----- RECORDS FOR PROCESSING -----

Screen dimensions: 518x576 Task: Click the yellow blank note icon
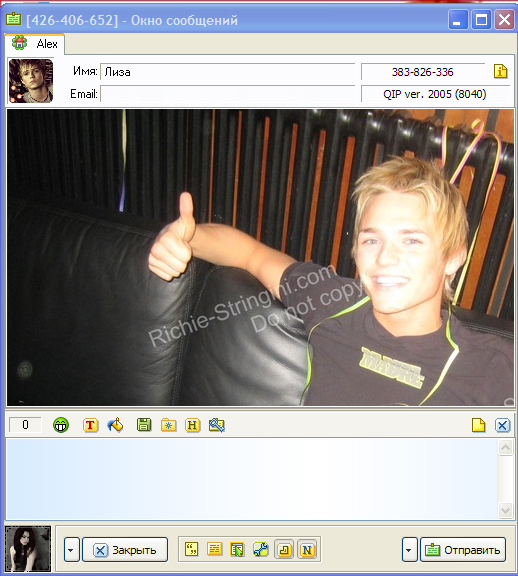(478, 425)
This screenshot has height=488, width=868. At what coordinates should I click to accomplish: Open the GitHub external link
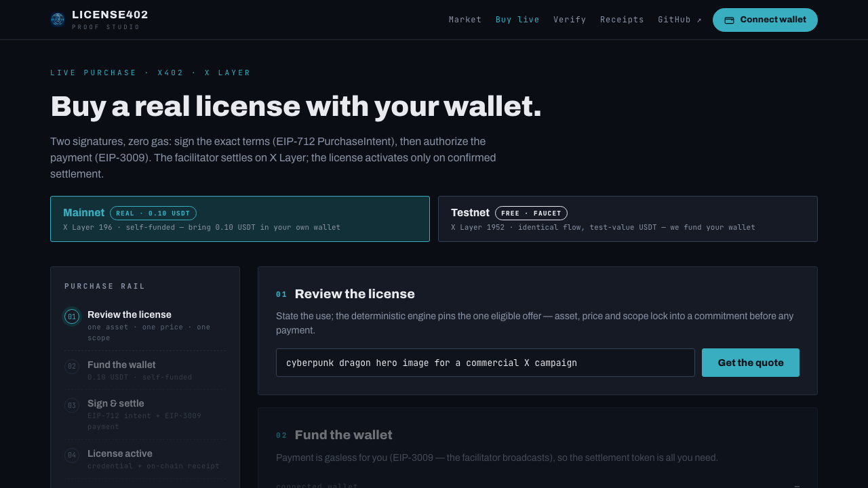pos(680,20)
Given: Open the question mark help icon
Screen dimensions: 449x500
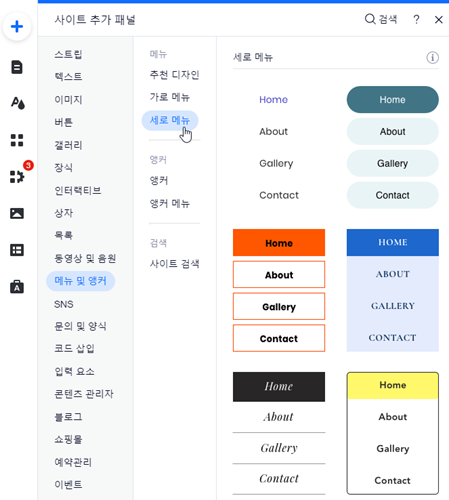Looking at the screenshot, I should coord(416,20).
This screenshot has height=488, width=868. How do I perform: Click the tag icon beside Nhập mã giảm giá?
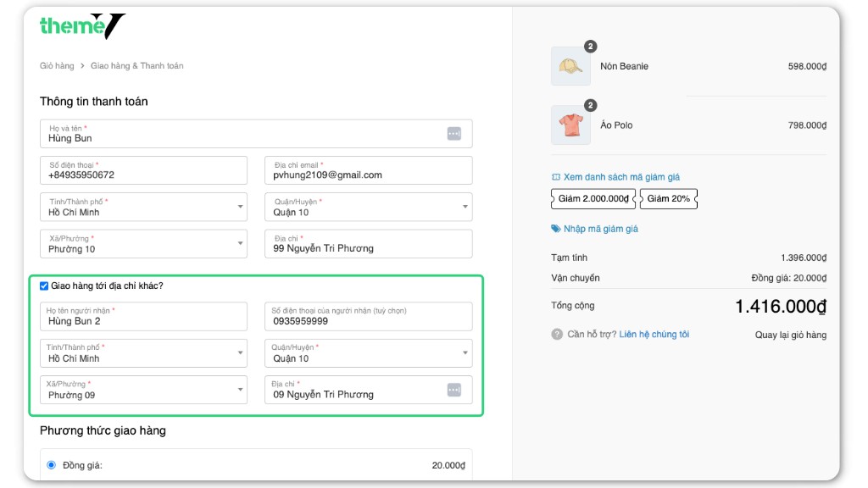tap(556, 229)
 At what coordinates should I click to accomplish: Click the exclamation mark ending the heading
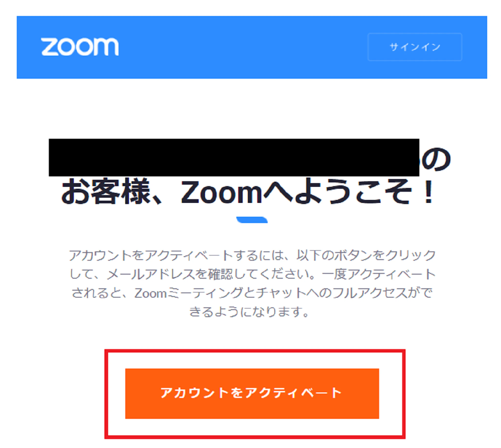pyautogui.click(x=429, y=192)
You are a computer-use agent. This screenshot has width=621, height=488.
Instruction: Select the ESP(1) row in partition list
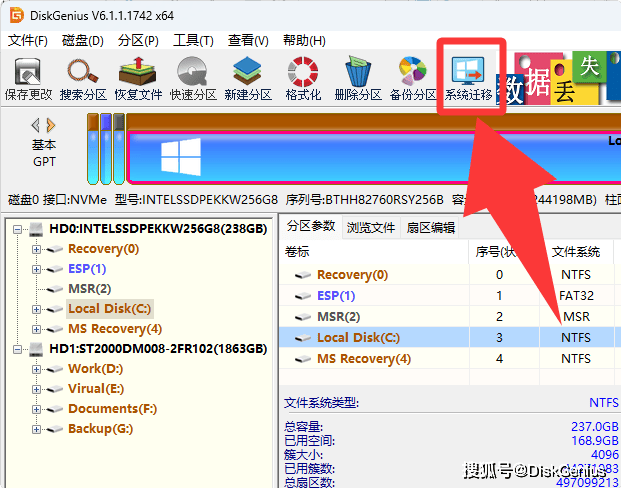(x=337, y=296)
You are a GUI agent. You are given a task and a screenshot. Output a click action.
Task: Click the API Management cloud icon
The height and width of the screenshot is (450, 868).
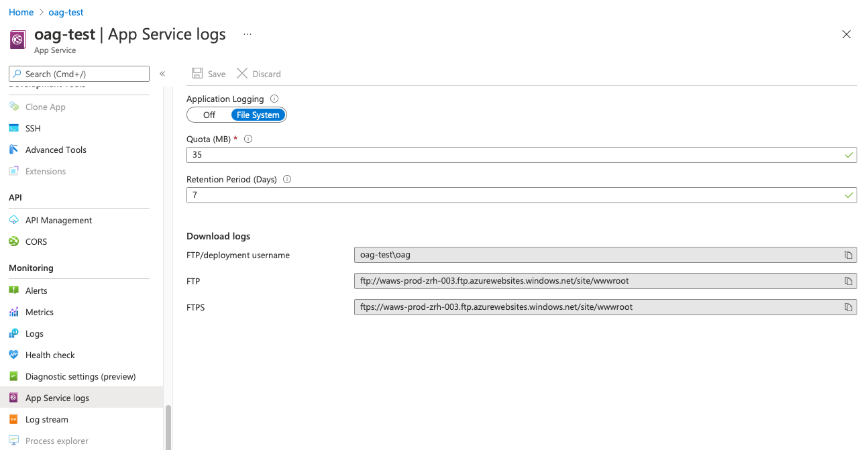13,220
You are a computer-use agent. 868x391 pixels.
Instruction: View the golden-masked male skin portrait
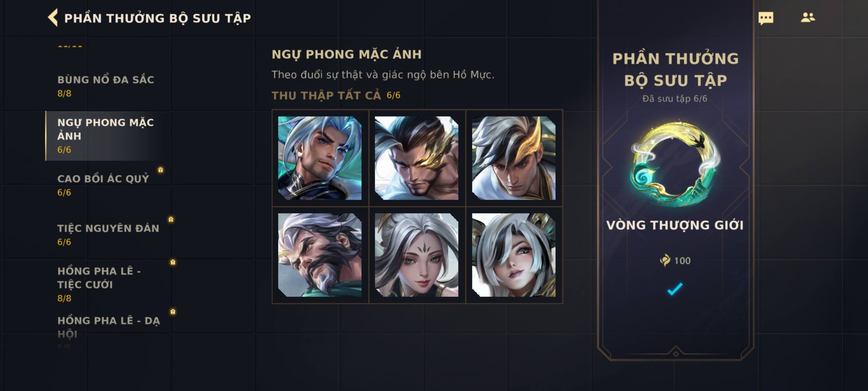tap(417, 158)
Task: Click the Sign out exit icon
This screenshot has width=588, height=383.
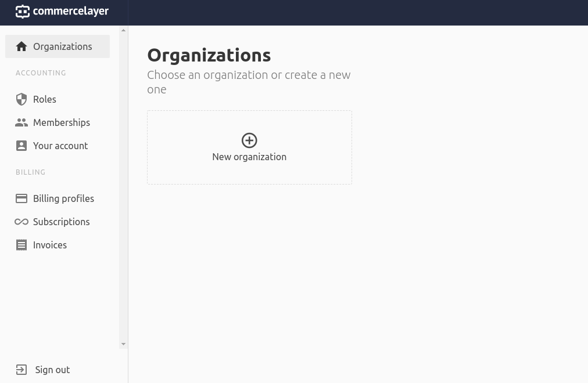Action: pos(21,370)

-----

An exact copy of all the data above is required; omit any pictures.

- **RESPONSE FOR THIS EXERCISE**:
Screen dimensions: 518x576 Task: Click the yellow blank note icon
(478, 425)
This screenshot has height=488, width=868. At what coordinates should I click to accomplish: Open the GitHub external link
pos(680,20)
Given: Open the question mark help icon
Screen dimensions: 449x500
Looking at the screenshot, I should coord(416,20).
This screenshot has height=488, width=868. How do I perform: Click the tag icon beside Nhập mã giảm giá?
tap(556, 229)
 At what coordinates should I click to accomplish: Click the exclamation mark ending the heading
pyautogui.click(x=429, y=192)
You are a computer-use agent. This screenshot has width=621, height=488.
Instruction: Select the ESP(1) row in partition list
(x=337, y=296)
You are a GUI agent. You are given a task and a screenshot. Output a click action.
Task: Click the API Management cloud icon
The height and width of the screenshot is (450, 868).
13,220
You are a computer-use agent. 868x391 pixels.
Instruction: View the golden-masked male skin portrait
tap(417, 158)
Task: Click the Sign out exit icon
This screenshot has width=588, height=383.
Action: pos(21,370)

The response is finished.